È indubbio che da ministero “di nicchia” i Beni culturali siano diventati un ministero in evoluzione, con ambizioni, almeno sulla carta, da strategia economica per l'Italia. Però, tanti sono i malumori diffusi nel personale, tante le criticità che sembrano permanere.


«I cambiamenti innescano sempre reazioni. Se cresce questa struttura, cresce il valore dei musei, crescono i posti di lavoro, cresce l'indotto del Paese. È una cosa positiva. Naturalmente come tutte le riforme bisogna toccare situazioni acquisite. E queste fanno resistenza. Per esempio, sto lavorando per mettere in regola con trasparenza tutti i servizi aggiuntivi nei musei. Voglio rinnovare i concessionari privati in modo che tutti i servizi nei musei siano efficienti».

Il Soprintendente archeologico di Roma Francesco Prosperetti ha dichiarato che si è tratto solo di un'apertura ritardata, regolarmente annunciata, impossibile da evitare nel rispetto dell'attività sindacale.
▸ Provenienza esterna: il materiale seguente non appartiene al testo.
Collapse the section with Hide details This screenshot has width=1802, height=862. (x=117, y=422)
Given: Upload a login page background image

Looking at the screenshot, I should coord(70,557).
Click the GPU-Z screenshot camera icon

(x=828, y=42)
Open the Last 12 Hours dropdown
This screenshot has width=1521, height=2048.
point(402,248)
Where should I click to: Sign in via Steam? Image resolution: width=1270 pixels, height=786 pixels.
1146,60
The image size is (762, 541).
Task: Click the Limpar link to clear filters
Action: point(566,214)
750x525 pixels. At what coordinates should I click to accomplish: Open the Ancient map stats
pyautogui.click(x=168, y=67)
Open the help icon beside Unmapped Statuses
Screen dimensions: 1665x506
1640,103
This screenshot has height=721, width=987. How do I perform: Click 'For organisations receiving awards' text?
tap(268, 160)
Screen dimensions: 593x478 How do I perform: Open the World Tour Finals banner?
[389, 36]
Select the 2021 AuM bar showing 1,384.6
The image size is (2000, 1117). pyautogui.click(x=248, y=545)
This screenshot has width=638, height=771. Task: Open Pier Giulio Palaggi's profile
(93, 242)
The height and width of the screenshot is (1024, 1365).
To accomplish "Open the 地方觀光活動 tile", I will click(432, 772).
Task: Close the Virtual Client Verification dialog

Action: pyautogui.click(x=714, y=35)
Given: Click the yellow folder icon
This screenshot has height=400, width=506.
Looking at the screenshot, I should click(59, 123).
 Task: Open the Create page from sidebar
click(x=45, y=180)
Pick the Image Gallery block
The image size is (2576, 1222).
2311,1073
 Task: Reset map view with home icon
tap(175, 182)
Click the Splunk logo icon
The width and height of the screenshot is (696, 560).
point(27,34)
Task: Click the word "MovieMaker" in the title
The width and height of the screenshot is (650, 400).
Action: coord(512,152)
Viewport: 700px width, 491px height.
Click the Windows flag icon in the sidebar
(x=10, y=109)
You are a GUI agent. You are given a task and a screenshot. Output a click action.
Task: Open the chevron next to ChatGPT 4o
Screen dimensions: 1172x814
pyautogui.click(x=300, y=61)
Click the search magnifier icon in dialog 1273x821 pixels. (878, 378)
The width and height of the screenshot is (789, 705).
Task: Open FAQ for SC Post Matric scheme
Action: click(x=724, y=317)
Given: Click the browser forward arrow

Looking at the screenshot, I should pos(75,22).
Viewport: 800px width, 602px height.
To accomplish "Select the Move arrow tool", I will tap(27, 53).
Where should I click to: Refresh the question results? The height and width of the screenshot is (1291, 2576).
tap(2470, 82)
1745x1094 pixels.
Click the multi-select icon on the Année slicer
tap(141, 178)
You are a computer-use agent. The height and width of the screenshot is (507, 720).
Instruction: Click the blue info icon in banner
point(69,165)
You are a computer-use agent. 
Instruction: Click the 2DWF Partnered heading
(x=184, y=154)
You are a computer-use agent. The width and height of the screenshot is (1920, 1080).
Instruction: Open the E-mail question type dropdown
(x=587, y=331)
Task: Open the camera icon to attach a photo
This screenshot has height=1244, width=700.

«Mi sfugge la differenza tra chiusura e apertura ritardata. Francamente, mi posso concentrare per capirla, ma non la capisco. Detto questo, è vero: sono state rispettate le regole per la convocazione dell'assemblea sindacale, e nessuno contesta questo. Ma siccome il risultato è quello che abbiamo visto, col Colosseo chiuso al pubblico, vogliamo cambiare le regole. Il decreto approvato non toglie nulla al diritto sindacale, ma garantirà il servizio al pubblico».

L'ex soprintendente storico Adriano La Regina ha criticato la chiusura del Colosseo, sottolineando la possibilità di mettere in campo soluzioni alternative.

«Infatti le nuove regole indicate dal decreto si avvicinano a quello che dice La Regina. L'assemblea sindacale si può sempre fare, ma entrano in campo procedure per cui il garante per gli scioperi dovrà discutere con i sindacati le condizioni dell'assemblea».